糟了!自己竟然奸淫了彭吉利的妈妈,色慾薰心,冲晕了头,真糟糕!自己竟然是禽兽,不是人。
「小甘…」「嗯…」「为什麽不说话?」「嗯…」「呀…小甘…」她娇叫一声,双手如蛇般搂着小甘,娇嗔道:「你好可怕!」「怕什麽?」「你的大鸡巴又硬了。」「硬了又怎样?」「嗯…」小甘初经人道,虽然丢了精,可是大鸡巴还在她的小穴穴中。经彭阿姐这样的轻摆柳腰,大鸡巴在小穴穴里东碰西擦,又愤怒起来了。

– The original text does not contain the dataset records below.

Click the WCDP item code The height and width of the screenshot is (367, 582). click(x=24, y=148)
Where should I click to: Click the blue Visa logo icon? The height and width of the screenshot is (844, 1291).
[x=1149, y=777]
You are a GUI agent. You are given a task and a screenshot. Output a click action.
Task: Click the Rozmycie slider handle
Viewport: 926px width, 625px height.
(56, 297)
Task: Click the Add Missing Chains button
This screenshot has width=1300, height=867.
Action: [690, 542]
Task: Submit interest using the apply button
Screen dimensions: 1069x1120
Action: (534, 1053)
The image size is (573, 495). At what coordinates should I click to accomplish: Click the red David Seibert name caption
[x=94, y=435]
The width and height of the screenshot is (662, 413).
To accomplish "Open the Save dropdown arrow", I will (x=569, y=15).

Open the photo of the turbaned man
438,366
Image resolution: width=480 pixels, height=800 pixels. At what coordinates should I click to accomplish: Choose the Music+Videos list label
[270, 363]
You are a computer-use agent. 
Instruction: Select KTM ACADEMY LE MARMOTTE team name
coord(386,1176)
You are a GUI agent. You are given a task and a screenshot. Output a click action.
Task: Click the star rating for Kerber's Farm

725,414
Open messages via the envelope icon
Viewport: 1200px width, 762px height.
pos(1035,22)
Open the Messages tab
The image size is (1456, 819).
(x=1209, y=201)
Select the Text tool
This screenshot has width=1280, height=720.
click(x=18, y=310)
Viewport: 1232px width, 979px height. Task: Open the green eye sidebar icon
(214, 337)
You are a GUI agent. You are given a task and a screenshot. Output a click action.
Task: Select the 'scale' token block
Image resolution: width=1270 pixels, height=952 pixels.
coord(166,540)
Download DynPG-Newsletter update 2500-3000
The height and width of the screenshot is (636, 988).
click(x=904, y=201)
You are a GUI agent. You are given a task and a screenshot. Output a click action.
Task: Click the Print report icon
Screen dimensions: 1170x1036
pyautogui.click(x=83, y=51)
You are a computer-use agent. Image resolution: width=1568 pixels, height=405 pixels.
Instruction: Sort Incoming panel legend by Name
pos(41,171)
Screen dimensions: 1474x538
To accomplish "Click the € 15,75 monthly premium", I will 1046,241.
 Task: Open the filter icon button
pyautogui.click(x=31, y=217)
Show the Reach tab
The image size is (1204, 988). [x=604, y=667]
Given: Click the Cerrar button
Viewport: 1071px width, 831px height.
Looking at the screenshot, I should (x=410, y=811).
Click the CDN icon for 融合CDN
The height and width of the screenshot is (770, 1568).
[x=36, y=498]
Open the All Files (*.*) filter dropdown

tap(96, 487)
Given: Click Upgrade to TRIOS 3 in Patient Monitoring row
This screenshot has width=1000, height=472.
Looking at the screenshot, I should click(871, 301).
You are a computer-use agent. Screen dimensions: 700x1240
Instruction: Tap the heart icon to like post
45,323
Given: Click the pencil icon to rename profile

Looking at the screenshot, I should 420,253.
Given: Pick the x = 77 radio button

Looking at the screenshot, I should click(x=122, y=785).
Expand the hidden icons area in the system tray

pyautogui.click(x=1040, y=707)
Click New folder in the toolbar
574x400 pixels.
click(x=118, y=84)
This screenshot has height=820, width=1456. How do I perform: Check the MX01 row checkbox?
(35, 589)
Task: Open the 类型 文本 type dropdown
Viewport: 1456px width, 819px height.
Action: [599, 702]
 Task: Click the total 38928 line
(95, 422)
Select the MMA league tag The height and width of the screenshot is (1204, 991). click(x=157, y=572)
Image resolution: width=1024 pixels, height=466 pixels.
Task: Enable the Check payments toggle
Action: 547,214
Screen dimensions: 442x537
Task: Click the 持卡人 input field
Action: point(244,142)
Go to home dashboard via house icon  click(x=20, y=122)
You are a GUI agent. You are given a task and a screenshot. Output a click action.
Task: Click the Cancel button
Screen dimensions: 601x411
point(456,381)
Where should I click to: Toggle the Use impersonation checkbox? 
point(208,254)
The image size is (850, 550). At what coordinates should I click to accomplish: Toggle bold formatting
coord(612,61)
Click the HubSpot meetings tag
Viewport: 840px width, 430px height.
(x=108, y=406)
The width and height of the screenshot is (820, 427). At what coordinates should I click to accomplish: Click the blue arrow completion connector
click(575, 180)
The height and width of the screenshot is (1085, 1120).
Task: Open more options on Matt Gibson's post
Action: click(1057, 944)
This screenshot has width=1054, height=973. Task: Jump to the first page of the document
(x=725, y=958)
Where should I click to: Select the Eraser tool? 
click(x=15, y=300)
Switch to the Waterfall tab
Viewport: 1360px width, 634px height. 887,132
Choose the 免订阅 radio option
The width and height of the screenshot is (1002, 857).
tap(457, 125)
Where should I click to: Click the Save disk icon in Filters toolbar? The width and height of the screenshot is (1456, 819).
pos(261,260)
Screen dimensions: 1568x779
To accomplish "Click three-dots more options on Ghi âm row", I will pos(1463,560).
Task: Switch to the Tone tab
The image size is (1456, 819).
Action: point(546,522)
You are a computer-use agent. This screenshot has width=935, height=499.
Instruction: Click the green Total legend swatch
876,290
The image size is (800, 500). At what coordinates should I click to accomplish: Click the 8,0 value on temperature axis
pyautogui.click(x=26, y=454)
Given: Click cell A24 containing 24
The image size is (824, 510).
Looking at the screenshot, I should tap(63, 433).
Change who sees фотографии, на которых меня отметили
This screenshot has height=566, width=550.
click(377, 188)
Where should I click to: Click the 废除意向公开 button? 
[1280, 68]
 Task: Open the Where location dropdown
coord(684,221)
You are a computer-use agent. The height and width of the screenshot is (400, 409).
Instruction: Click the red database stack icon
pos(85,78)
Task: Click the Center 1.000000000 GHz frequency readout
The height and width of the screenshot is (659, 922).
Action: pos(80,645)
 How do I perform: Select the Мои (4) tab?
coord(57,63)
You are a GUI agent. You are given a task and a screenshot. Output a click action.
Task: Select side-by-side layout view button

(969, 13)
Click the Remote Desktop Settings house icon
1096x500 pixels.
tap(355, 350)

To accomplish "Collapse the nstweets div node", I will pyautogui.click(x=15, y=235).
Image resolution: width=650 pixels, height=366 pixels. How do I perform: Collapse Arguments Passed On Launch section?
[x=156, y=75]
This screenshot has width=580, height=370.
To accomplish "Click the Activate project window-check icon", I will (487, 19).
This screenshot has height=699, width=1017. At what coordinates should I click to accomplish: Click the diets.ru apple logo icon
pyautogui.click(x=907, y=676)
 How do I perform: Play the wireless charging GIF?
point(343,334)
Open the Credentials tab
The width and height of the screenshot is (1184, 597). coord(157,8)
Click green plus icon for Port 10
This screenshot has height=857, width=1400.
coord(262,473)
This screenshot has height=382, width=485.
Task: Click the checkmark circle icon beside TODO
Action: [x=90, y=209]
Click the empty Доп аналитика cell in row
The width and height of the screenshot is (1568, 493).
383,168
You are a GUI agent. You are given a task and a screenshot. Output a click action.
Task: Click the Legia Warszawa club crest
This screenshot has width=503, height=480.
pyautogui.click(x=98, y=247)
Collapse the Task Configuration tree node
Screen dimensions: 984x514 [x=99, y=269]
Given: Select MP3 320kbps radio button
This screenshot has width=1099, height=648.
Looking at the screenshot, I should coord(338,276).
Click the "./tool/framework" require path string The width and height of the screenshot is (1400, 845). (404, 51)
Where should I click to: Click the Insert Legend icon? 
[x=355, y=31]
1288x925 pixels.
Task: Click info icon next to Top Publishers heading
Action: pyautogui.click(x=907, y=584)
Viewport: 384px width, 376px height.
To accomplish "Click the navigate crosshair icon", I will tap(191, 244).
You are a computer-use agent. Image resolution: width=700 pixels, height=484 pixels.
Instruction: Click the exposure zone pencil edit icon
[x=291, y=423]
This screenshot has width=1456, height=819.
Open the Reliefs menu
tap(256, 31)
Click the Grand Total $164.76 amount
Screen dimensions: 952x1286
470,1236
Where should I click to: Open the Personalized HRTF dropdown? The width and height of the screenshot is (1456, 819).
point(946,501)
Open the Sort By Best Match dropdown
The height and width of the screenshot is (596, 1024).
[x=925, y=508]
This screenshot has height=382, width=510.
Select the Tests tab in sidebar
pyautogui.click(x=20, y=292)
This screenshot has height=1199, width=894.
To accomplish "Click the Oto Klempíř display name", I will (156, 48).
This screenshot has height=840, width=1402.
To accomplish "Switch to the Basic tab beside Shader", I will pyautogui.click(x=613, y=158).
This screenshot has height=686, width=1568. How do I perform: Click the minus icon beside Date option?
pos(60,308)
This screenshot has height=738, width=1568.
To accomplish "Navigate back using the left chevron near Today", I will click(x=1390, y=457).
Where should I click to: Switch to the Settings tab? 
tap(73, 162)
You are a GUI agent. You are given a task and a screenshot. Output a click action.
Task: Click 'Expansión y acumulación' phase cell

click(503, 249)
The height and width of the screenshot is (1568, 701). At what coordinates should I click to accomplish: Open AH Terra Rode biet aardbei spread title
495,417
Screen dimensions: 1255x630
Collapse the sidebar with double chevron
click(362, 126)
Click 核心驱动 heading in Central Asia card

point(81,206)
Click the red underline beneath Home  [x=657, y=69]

「嗯…什麽?」「你知道,你知道嘛!」「我不知道,你说…」「嗯…我…我要嘛…」「彭阿姐…你真厉害。」「嗯…不是厉害,是吉利的爸爸太不中用,刚开始才两三下就丢得清洁溜溜,害得人家好苦嘛?」「彭阿姐,你不曾舒服吗?」「是嘛!」接着又嗲声嗲气的说:「是嘛!好可怜嘛!所以、所以…嗯…你真是鲁男子,一点儿也不懂女人心理,所以嘛!」「你说什麽话,谁听懂,所以什麽?」「嗯…所以你要疼亲妹妹,要爱亲妹妹嘛!」「如何疼你、爱你?」「常常来找亲妹妹玩,好吗?」「万一给吉利或他老爸知道呢?」「所以我要为你筑香巢。」「什麽香巢?」「我俩玩的地方,就是香巢呀!」「在什麽地方?」「一间公寓,有六十多坪,四房二厅,很豪华,是我私房钱买的,没有人知道。」「有这样的好地方?」「好吗?」「也好!以後再说。」「嗯…你不要推拖,亲妹妹那点不好,亲妹妹当年也是校花。」「彭阿姐,这种事情我要好好考虑。」「嗯…嗯…你欺侮人,太欺侮人了。」「我欺侮你什麽了?」「你又推拖。」小甘想,也好,有彭阿姐的小穴穴玩,总比五个欺侮一个的自慰好得太多了,想好就说:「也好!但我随叫你要随到。」「对嘛!」「好!」「一言为定,你不能後悔,我叫你,你也要出来呀!」「好!就样决定。」「亲哥哥…」「嗯…」「人家现在要嘛,你动嘛…」小甘今天最快乐了。
他跟彭阿姐两人像发疯了似的玩。
一个是未经人道,初尝滋味,又紧张,又刺激,玩不厌。
一个是旷废已久,小穴穴初遇甘露,要尽情的玩。
尤其彭阿姐是个好老师,把许多压箱的本领,都传授给小甘,才短短二个钟头,小甘对插小穴穴的本领,已经样样精通。
回到家里已是下午二点了。
他看看洪阿姐和古阿姐的房门都关紧,知道机会没有了,只好回家睡懒觉。
也许玩得太疲倦,一睡就睡熟了。
日有所思,果然夜有所梦。
何小甘在熟睡中,他作了一个蝴蝶梦。
有一天,他与彭吉利、吹牛等一夥人相伴去爬山,入夜後大家在一处背风的山腰上紮营。
也许路途劳累不久大家便呼呼入睡。
小甘是守清晨四点钟的营,此时已是破晓时分,他觉得天快亮了,台湾的山区内也不可能有凶猛的野兽。
早晨的空气清新,雾气凝结在山谷内,仍冉红的火球慢慢的爬升,光芒穿透云雾,景色实在很美。
心旷神怡之际,小甘彷佛听到有女子从近处发出嘻笑的声音。